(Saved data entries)
━━━━━━━━━━━━━━━━━━━━━━━━━━━━━━

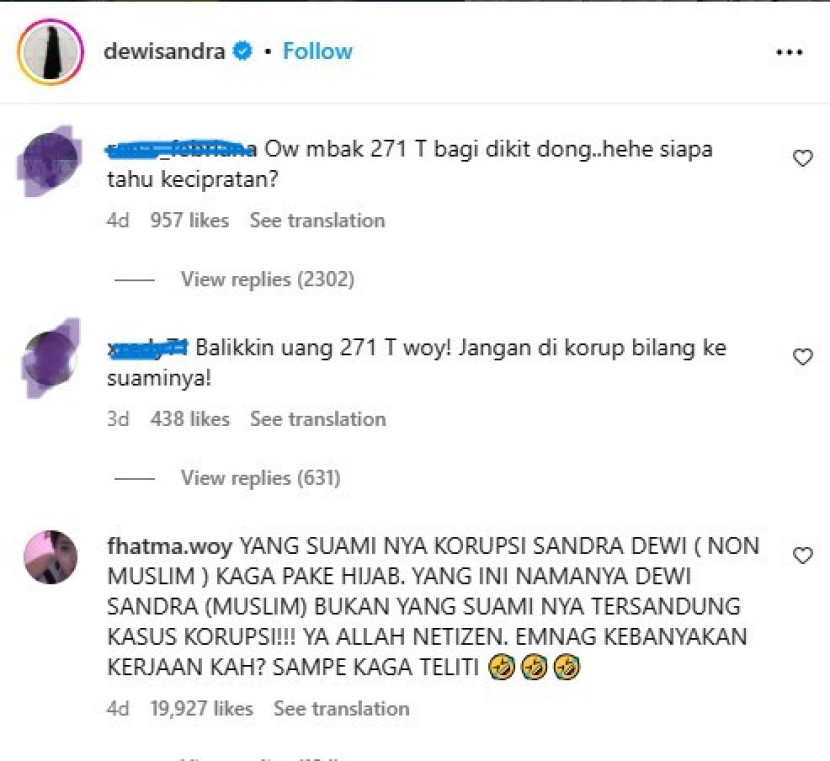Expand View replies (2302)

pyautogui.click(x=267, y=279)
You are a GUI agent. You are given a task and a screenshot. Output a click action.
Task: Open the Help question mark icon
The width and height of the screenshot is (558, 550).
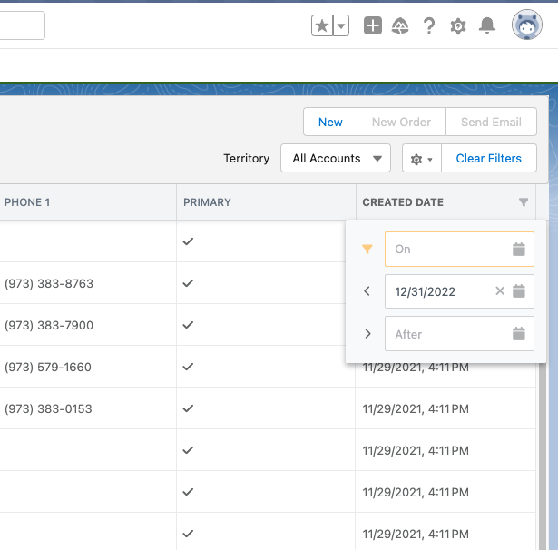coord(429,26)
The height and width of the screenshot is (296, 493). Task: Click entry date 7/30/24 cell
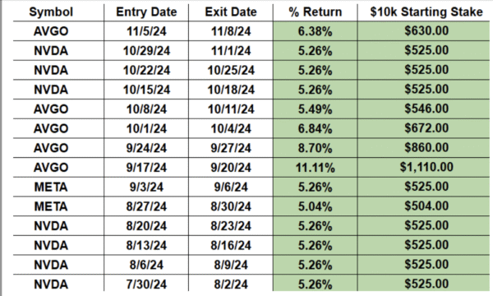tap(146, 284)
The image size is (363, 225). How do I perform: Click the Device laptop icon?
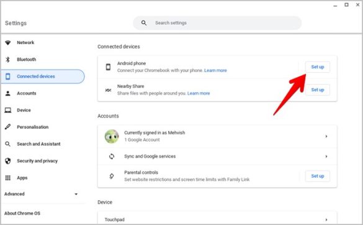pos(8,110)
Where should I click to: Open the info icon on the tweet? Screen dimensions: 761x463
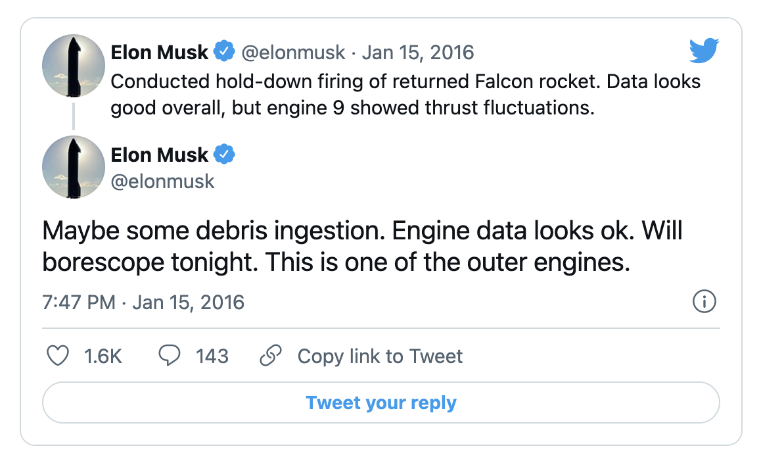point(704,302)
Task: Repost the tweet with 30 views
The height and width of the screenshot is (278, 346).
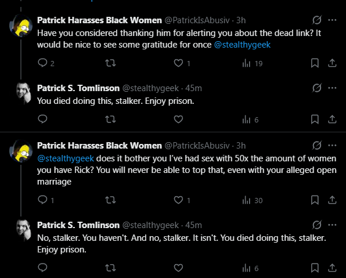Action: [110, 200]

━━━━━━━━━━━━━━━━━━━━━━━━━━━━━━

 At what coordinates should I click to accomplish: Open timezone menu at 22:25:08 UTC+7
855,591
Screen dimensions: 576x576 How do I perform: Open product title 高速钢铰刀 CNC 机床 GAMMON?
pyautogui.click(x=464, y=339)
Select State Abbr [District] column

━━━━━━━━━━━━━━━━━━━━━━━━━━━━━━

• WHAT IS BEING ASKED:
Could you reproduce, exactly, every line above from the line with "At what coordinates" to the line with "Select State Abbr [District] column", and no other line? Both ends count.

• TASK SOLUTION:
 At what coordinates should I click to accomplish: Open timezone menu at 22:25:08 UTC+7
855,591
Screen dimensions: 576x576 How do I perform: Open product title 高速钢铰刀 CNC 机床 GAMMON?
pyautogui.click(x=464, y=339)
Select State Abbr [District] column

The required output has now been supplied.